───── DATA ─────

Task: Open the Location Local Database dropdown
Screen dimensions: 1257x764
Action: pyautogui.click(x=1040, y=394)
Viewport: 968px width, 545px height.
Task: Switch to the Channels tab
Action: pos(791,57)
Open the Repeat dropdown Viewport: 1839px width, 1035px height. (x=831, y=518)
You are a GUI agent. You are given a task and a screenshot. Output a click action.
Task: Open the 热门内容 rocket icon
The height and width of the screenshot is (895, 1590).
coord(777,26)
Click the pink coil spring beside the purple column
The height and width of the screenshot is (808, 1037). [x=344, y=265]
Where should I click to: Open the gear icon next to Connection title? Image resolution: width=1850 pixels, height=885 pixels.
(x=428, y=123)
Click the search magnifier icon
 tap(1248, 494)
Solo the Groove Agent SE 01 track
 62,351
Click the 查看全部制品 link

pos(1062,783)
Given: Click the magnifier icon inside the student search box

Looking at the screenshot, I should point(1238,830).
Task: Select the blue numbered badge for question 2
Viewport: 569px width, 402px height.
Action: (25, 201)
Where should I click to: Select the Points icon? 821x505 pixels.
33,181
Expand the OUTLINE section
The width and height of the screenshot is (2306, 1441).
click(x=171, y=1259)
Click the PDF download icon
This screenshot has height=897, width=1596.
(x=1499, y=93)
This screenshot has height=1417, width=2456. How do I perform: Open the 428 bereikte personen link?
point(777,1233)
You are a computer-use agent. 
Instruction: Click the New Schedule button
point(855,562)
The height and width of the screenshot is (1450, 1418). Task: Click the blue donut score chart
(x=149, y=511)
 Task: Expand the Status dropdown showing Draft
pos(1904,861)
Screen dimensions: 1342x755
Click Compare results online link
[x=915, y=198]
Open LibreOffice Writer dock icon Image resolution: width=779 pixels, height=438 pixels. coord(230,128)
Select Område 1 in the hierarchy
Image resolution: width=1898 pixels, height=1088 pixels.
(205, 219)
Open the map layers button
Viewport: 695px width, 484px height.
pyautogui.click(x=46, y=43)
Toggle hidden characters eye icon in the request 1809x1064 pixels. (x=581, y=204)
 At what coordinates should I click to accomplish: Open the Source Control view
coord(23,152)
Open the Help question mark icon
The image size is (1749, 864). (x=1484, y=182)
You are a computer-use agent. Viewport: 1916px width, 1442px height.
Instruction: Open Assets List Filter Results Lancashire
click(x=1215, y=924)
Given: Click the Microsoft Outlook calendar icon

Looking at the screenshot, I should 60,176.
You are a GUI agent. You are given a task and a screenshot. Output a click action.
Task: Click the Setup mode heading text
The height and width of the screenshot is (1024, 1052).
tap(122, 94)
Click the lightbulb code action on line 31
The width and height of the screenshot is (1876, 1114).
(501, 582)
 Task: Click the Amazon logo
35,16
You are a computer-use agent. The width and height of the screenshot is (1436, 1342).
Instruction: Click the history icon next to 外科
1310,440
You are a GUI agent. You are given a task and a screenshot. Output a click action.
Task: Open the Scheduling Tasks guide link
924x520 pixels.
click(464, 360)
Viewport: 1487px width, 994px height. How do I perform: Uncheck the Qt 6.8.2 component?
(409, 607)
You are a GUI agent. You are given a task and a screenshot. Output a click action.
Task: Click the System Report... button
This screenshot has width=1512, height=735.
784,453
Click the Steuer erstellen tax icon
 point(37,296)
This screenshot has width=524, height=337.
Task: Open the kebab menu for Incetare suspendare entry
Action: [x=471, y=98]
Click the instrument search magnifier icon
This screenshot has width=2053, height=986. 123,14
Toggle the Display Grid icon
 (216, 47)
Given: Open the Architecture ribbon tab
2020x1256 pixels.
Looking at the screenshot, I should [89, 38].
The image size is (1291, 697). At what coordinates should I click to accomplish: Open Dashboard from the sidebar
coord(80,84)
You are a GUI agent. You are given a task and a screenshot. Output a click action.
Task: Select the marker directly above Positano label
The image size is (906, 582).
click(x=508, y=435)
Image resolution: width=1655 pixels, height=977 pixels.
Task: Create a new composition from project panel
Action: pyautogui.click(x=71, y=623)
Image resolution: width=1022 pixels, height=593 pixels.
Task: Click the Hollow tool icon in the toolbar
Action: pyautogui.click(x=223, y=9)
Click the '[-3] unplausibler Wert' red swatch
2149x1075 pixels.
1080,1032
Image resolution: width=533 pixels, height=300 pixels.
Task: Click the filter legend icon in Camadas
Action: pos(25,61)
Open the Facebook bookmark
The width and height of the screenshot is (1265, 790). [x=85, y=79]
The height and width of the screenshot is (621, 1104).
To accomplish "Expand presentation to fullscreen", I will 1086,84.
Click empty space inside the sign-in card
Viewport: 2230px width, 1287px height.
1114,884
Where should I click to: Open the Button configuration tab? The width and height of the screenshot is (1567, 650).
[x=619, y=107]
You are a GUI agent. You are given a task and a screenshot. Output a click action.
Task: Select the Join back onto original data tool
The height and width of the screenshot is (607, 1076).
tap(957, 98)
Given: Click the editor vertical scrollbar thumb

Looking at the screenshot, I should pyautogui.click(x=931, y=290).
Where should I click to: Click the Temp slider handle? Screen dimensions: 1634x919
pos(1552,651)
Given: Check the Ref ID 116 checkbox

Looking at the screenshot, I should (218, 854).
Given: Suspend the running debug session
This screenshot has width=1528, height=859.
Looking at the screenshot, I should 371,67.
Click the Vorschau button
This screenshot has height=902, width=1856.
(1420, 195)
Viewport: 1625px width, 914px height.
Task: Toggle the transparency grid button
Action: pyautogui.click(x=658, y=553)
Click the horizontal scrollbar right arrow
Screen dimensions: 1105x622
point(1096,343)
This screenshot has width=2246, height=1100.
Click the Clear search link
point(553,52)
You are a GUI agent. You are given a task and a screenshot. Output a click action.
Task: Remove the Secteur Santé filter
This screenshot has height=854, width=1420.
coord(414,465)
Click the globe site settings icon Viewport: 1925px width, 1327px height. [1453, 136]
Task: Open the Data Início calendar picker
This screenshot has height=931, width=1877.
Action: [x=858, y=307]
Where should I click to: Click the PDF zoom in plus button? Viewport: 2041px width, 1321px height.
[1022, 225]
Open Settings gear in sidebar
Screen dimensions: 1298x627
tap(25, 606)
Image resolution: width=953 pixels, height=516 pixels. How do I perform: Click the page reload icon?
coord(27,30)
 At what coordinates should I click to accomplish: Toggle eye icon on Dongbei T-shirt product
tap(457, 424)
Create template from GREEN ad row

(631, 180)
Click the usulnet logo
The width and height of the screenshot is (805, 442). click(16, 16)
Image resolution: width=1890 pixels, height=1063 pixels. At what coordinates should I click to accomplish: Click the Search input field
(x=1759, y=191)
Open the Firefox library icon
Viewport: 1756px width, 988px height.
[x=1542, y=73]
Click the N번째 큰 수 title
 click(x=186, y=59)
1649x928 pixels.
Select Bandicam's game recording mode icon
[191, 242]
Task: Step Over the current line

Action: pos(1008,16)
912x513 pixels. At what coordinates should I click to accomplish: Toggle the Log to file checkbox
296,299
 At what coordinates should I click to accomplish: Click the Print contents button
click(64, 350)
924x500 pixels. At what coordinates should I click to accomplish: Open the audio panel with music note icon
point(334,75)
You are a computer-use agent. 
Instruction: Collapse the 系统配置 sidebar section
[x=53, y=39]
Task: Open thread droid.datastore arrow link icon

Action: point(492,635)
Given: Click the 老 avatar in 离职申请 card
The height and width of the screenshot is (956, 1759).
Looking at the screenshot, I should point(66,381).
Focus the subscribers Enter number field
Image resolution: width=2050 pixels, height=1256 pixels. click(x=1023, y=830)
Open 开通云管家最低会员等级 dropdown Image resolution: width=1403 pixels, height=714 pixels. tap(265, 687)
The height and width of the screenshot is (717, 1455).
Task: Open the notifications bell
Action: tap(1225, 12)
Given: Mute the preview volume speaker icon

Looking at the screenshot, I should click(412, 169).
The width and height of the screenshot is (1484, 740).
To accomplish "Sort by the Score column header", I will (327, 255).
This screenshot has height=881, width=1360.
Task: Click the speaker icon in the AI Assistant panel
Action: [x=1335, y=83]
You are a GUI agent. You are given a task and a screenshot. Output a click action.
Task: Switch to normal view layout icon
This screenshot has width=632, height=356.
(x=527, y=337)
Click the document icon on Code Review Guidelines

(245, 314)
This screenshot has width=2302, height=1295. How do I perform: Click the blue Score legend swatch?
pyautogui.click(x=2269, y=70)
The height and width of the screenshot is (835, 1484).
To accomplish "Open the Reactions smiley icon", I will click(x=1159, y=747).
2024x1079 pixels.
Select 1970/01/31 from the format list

─────

• TASK INSTRUCTIONS: Of the entries listed above, reproduce only the lines starting at the line containing "Task: Select the Join" and ending at the line containing "Given: Suspend the running debug session". Include both, exactly as they stand.

• EXERCISE OUTPUT:
Task: Select the Join back onto original data tool
The height and width of the screenshot is (607, 1076).
tap(957, 98)
Given: Click the editor vertical scrollbar thumb

Looking at the screenshot, I should pyautogui.click(x=931, y=290).
Where should I click to: Click the Temp slider handle? Screen dimensions: 1634x919
pos(1552,651)
Given: Check the Ref ID 116 checkbox

Looking at the screenshot, I should (218, 854).
Given: Suspend the running debug session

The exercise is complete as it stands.